The Pagoda Tree
In this brief reflective prose piece, Akutagawa Ryunosuke begins with a memory of first learning the name of the pagoda tree through a joruri performance called "Stone Pillow." From that theatrical memory he moves into recollection, art, religion, and travel, linking the tree to Kannon Bosatsu, to Kuniyoshi’s ukiyo-e, and later to the ordinary streetscape of Beijing. The essay is characteristic of Akutagawa’s light, allusive style: cultured but conversational, moving easily between anecdote and aesthetic judgment. What begins as a literary association becomes a meditation on how repeated exposure can strip an image of its old poetic aura, while leaving behind one small surviving elegance: the green seed pods of the pagoda tree.
I probably learned the name of the tree called the pagoda tree when I heard a joruri piece in the Icchu-bushi style called "Stone Pillow." Of course, I was never enough of a connoisseur to study Icchu-bushi myself. I had merely picked it up by ear from listening to my father and mother practice it. One of its lines, if I remember rightly, spoke of Kannon Bosatsu appearing "among the treetop of the old pagoda tree in the garden," or something of that sort.
"Stone Pillow" is a joruri about an old woman living alone who makes travelers sleep on a stone pillow, then kills them by dropping a huge rock suspended by a rope from above, so that she can steal their traveling money. One night a beautiful acolyte comes asking for lodging. The old woman puts this acolyte too on the stone pillow and means to kill him and take his money. But the old woman’s own daughter secretly falls in love with the acolyte and dies in his place, becoming his substitute. Then the acolyte reveals himself as Kannon Bosatsu and teaches the old woman the law of karmic retribution. The pond into which the old woman threw herself and died, they say, still remains within the grounds of Sensoji as "the Old Woman’s Pond." That, roughly speaking, is the story of the joruri. Since I had once seen this tale illustrated in one of Kuniyoshi’s ukiyo-e prints, I found "Stone Pillow" more interesting than pieces like "The Eight Views of Yoshiwara" or "Black Hair." I also remember that in that same Kuniyoshi print, the folds of Kannon Bosatsu’s robes were rendered with a technique borrowed from Western painting.

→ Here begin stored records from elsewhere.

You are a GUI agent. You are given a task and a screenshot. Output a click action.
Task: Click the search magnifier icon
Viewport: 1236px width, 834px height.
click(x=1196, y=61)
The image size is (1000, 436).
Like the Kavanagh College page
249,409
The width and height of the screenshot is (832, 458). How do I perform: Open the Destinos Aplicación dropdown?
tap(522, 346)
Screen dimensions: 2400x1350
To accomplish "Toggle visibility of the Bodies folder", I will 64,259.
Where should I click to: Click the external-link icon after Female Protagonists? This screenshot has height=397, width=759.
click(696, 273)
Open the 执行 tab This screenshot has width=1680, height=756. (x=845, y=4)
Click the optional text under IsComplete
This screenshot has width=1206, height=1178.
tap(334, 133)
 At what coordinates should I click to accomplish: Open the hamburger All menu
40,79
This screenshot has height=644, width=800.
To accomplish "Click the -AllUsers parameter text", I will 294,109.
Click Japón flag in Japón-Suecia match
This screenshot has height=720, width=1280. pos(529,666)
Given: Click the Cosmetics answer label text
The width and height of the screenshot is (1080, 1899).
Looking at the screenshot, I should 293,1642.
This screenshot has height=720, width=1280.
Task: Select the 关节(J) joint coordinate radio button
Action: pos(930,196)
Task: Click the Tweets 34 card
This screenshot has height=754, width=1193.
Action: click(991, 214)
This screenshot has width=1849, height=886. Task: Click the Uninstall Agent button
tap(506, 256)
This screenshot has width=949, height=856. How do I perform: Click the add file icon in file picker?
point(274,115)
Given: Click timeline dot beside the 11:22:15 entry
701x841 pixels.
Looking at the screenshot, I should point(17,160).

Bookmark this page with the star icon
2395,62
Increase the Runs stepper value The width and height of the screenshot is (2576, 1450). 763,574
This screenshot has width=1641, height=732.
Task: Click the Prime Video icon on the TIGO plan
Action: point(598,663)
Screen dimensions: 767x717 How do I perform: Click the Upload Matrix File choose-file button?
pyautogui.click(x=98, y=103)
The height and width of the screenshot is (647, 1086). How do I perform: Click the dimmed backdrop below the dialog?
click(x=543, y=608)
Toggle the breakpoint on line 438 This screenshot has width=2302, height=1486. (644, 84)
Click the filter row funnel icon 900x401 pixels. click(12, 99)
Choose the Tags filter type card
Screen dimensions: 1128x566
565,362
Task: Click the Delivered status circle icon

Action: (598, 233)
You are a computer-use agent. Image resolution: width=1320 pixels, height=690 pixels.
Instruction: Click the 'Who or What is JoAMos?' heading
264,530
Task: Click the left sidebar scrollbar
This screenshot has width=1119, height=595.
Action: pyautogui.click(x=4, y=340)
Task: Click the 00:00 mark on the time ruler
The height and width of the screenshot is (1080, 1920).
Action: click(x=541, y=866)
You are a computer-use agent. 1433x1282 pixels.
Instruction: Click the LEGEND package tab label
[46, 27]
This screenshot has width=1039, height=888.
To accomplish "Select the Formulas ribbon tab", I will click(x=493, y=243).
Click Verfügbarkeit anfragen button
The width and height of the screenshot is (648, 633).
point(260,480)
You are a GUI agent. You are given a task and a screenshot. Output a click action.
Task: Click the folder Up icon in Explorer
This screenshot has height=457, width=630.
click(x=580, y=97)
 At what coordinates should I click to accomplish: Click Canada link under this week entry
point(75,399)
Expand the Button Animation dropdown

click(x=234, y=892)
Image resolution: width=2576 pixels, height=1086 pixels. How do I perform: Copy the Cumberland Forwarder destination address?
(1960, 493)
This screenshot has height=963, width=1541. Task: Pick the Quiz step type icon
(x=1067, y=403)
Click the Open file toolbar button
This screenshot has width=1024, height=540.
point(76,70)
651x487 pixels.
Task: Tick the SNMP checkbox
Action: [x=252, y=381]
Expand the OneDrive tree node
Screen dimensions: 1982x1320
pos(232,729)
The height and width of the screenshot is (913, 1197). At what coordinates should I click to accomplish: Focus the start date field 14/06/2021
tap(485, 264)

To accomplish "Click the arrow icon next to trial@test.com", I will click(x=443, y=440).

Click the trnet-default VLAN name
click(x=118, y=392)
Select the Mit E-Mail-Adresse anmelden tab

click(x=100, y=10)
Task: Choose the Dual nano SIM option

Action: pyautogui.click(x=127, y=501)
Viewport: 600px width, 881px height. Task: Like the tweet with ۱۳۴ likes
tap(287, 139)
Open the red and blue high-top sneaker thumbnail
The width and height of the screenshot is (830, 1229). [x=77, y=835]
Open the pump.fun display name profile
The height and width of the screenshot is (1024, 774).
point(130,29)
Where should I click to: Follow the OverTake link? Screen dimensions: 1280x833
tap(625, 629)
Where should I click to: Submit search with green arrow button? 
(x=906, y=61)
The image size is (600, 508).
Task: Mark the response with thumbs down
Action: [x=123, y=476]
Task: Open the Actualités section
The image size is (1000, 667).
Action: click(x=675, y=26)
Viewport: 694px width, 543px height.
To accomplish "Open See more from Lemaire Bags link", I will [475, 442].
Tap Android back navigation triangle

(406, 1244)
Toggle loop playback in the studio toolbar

Later I saw a young pagoda tree, and felt that its somehow decorative branches and leaves were perfectly suited to the appearance of Kannon Bosatsu and the like. But when, four or five years ago, I traveled in Beijing and found myself seeing nothing but pagoda trees everywhere, I gradually stopped feeling anything that might be called poetic charm. Only the green pods of the pagoda tree still strike me as elegant.
Beijing—
Along the road where ashes are thrown away, nothing but pagoda-tree pods.